70'li yılların tartışma yaratan binası Pompidou Merkezi'nin önündeki eğimli maydanda sandalyeler, koltuklar ve farklı oturma ve yatma grupları yan yana dizilmiş. Mavi şeritle belirtilmiş yolların çevresini saran bu mobilyaların tanımladığı sınıra girmek için tek bir açıklık var. Onu da hasır şapkalı genç erkekler kolluyor. 

IKEA mobilyaları olduğu kısa bir sürede anlaşılan, anlamayanlar için de durumu açıklayan tabela da mobilyaların bittiği yerde duruyor. Üstündeki dev ekranda rakamlar var. Ne anlama geldiğini anlamıyorum. Az sayıda da olsa insan mobilyalarda oturuyor. Güneşten korunacak yer olmayan meydanda oturanlara kızlar hasır şapkalar dağıtıyor. 
Sıcaktan bunalmış bir halde bir an önce kendimi kültür merkezinin serin iç mekanına atmak için genel girişe yöneliyorum. Arama kuyruğunun şeritlerle tanımlandığı alanın başladığı yerde yine hasır şapkalı bir kız duruyor. Ben geçmeye yeltenince beni durduruyor. Ben ne oluyor demeden anlatmaya başlıyor:"İçeri girmek için mobilyaların tanımladığı alanın girişinde duran arkadaşlarımdan bir numara almanız gerekli." Çok anlam veremesem de sıcaktan kurtulmak için soru sormadan gösterdiği arkadaşına yöneliyorum. Bir numara vermesini söylediğimde aklımda olan, ondan numarayı alıp girişteki kızın yanına gidip ona vererek hemen içeriye girmek. Ama biletleri dağıtan çocuk, mobilyaların tanımladığı alanda bilet üzerindeki numara panoda yanana kadar bu IKEA alanında beklemem gerektiğini söylüyor. El mahkum, mobilyalar arasından bu alanın çıkışına en yakın olanlardan birine oturuyorum. Numaramı bekliyorum. Sırası gelince de biraz önce beni içeri almayan kızın yanına, güvenlik kontrolü sırasının başladığı yere geri dönüyorum. Elimdeki numarayı gösterince kız önce ekrana bakıyor bir an tereddüt ediyor, ama numaramın ekrandaki iki rakam arasında olduğunu görünce beni içeriye alıyor. 

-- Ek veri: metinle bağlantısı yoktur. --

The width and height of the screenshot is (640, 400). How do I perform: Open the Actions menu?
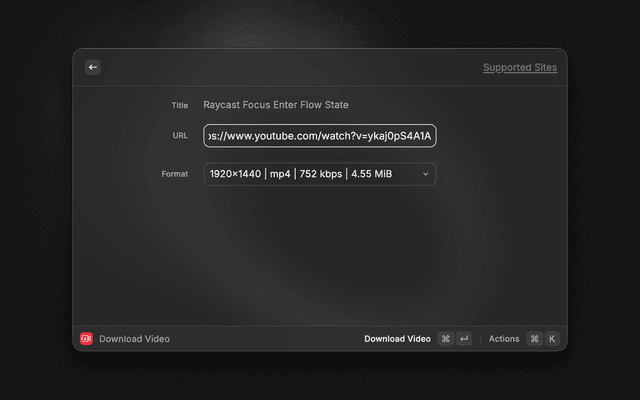pyautogui.click(x=504, y=339)
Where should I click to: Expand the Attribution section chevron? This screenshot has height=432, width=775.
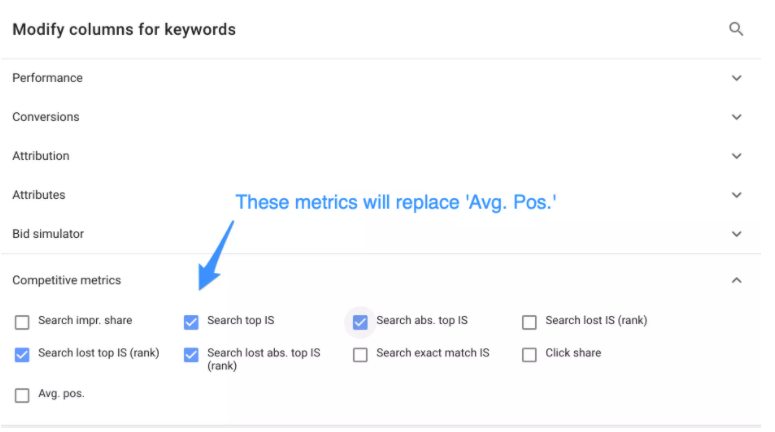click(737, 156)
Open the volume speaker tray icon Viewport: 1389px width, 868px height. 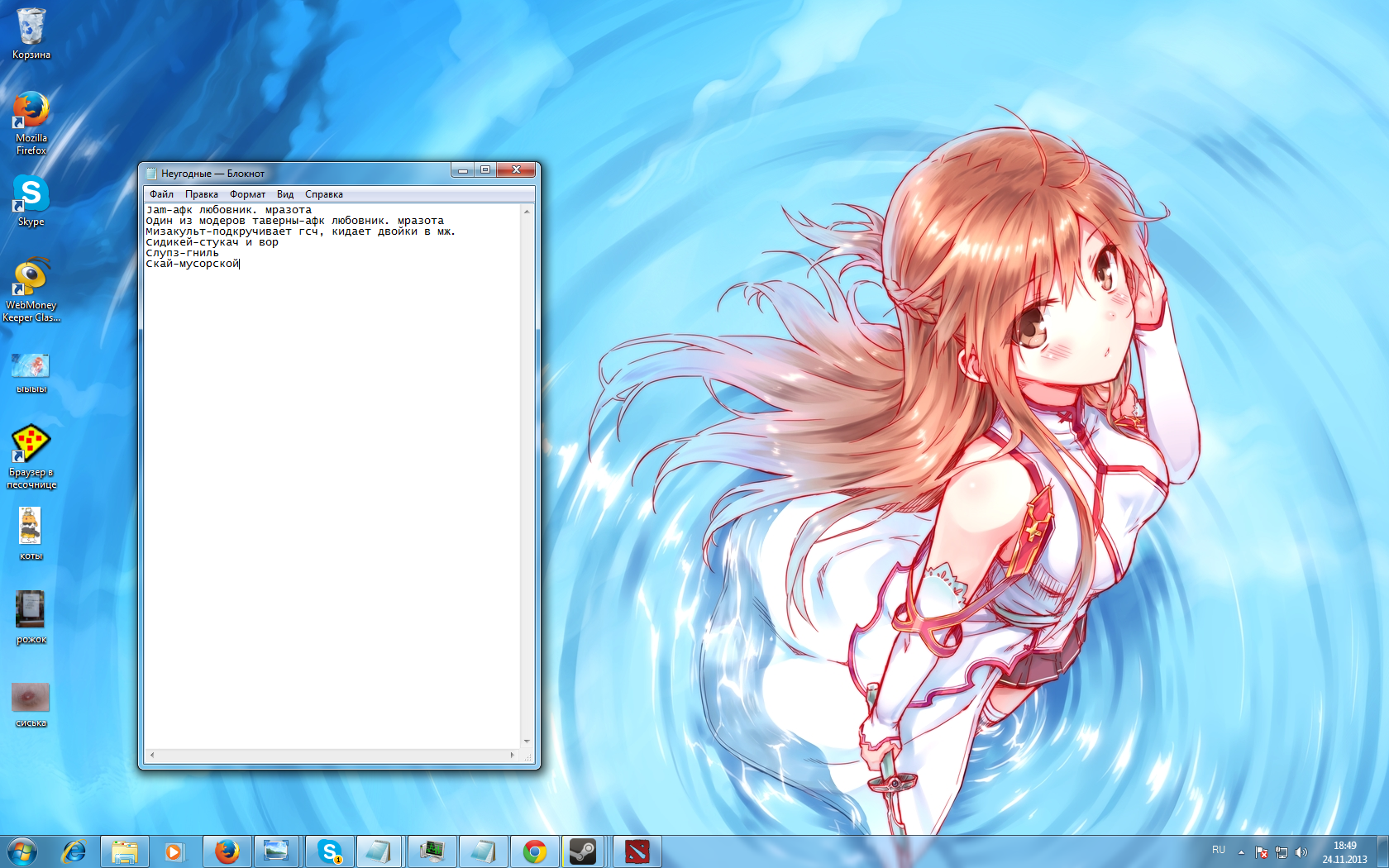pyautogui.click(x=1301, y=851)
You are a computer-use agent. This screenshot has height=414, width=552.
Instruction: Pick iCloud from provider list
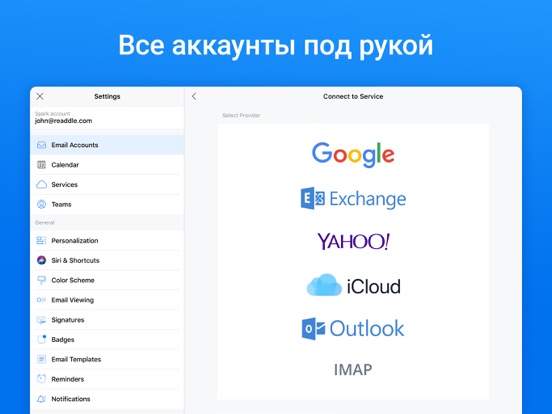pyautogui.click(x=353, y=285)
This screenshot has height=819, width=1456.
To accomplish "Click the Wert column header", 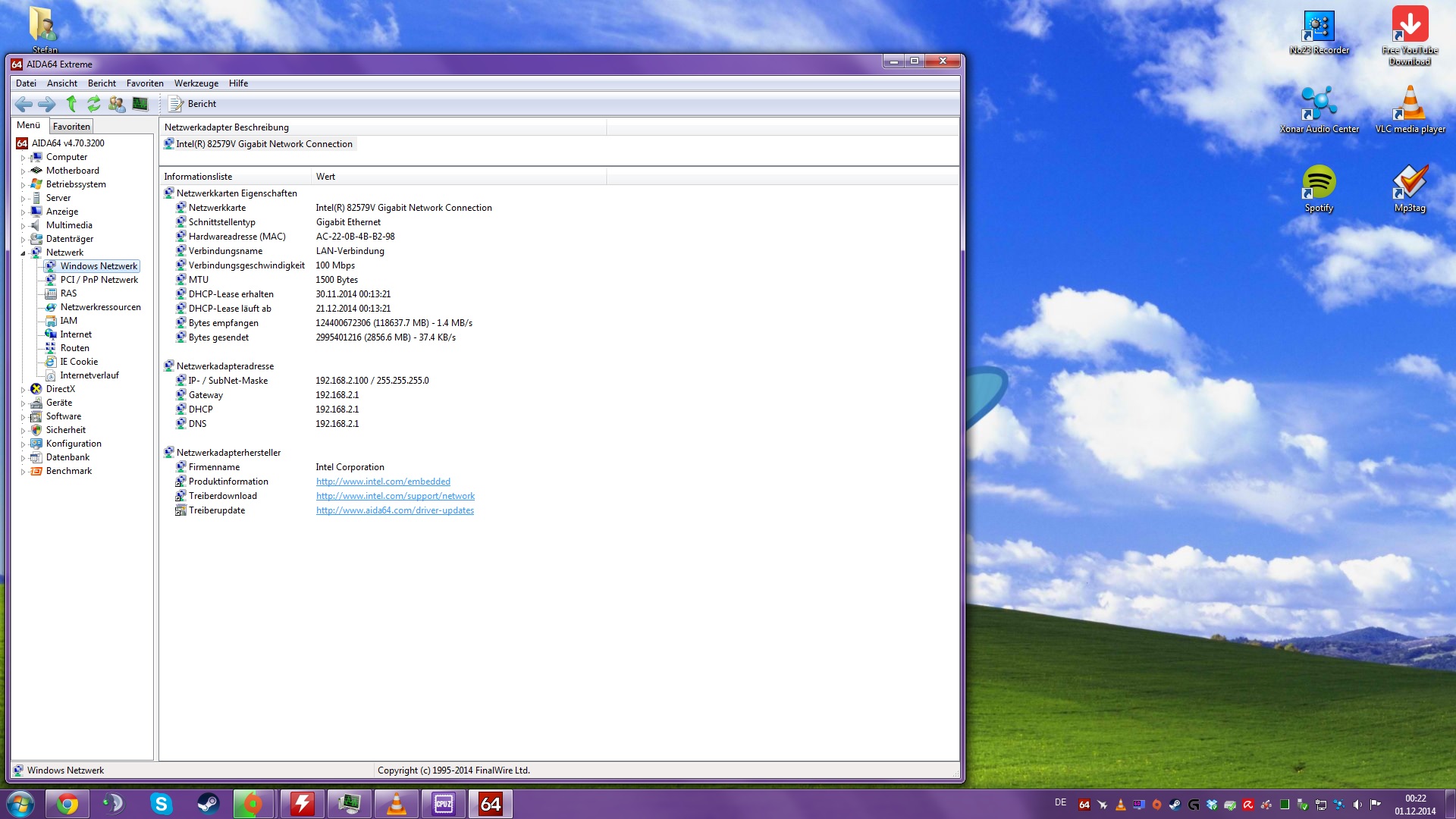I will click(325, 177).
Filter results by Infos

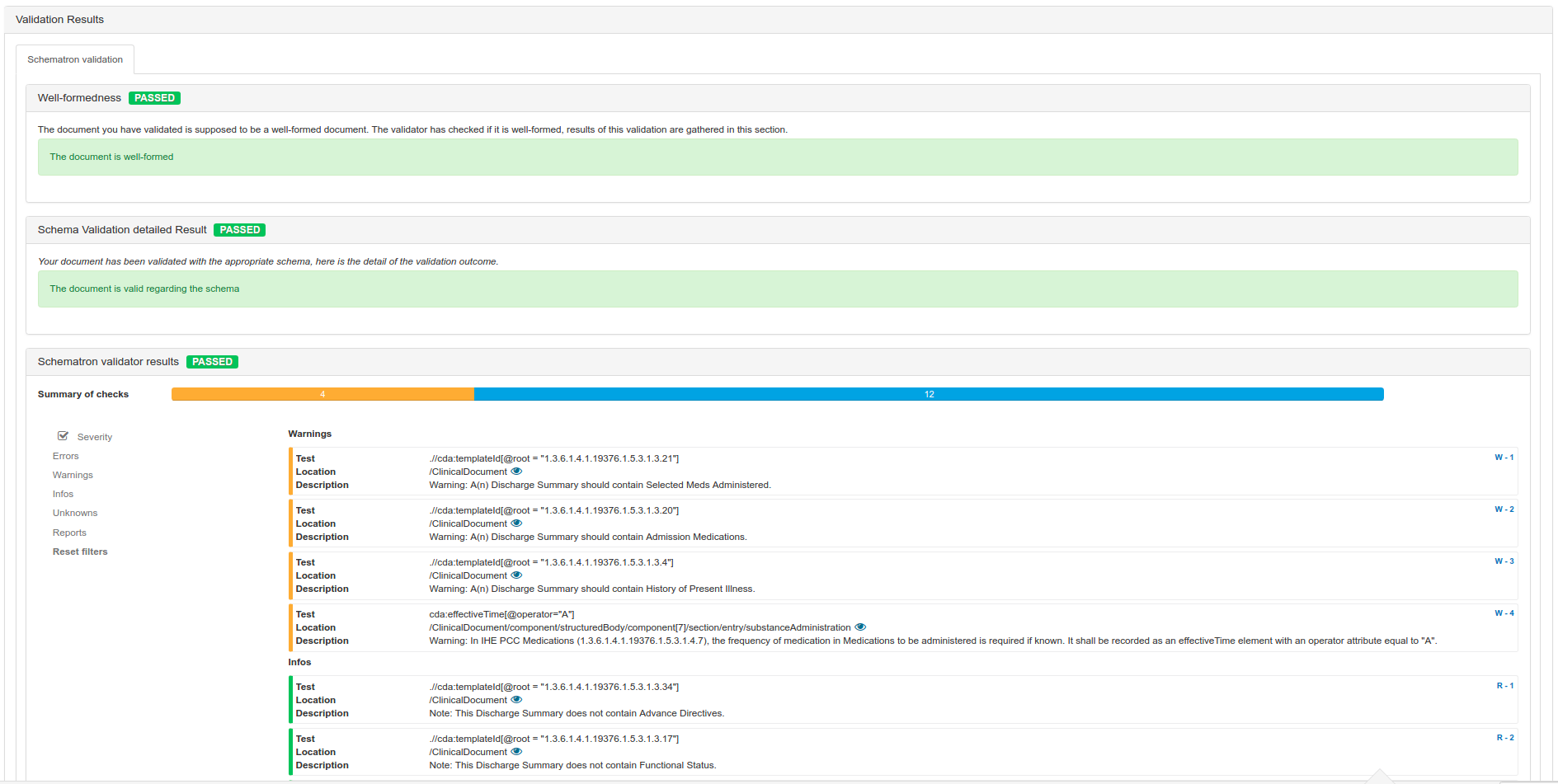[x=63, y=494]
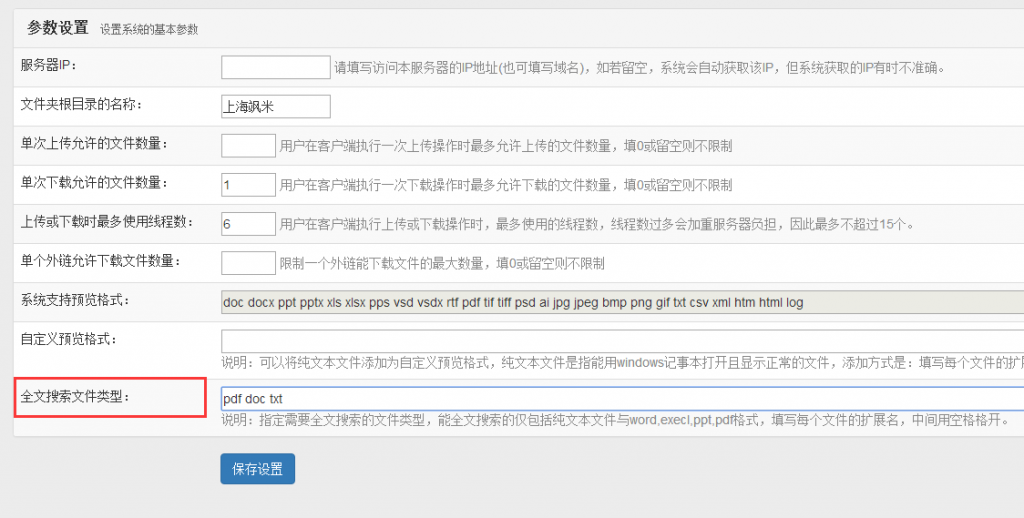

IKEA bu iş için oldukça yüklü bir bütçe ayırmş olmalı?
Her ne kadar Fransız bir arkadaşım "önünde çok kuyruk oluyordu oturulacak yer yapılmış olması güzel" dese de, ben biraz şaşırdığımı söylemeliyim.



Meydanın tamamına ürün yerleştirilmesi, meydanın reklam alanına dönmesi en az takıldığım kısım. Duvarların reklam panosu olması, reklam panolarının her sokakta önümüze çıkması, kullandığımız uygulamaların gözümüze her an reklam sokmasıyla kıyasladığımızda bu durumu, mobilyalar masum kalıyor. Neredeyse bir mimari yerleştirme tadı var dizilmiş mobilyaların.

Esas şaşırdığım kısım, Pompidou'ya meydan tarafından girmek istiyorsanız ve öncelikli biletiniz yoksa, bu reklam/yerleştirmeyi deneyimleme zorunluluğunuzun olması. İlla o alana girmelisiniz. Girip geçmeniz ve girişe gelmeniz de yeterli değil. Size verilen numaranın dahil olduğu rakam grubu ekranda belirene kadar o alanda kalmalısınız. 
Bunun bir zorunluluk olduğunu tekrar vurgulamak istiyorum. Deneyimle sabit. Elimdeki rakamın dahil olduğu grup ekranda belirdiğinde güvenlik kontrolü sırasının girişine tekrar geldiğimde, görevli numarayı yanlış okuyup ilk anda girmeme izin vermedi, yanlışını fark ettiğinde de yolumu açtı.  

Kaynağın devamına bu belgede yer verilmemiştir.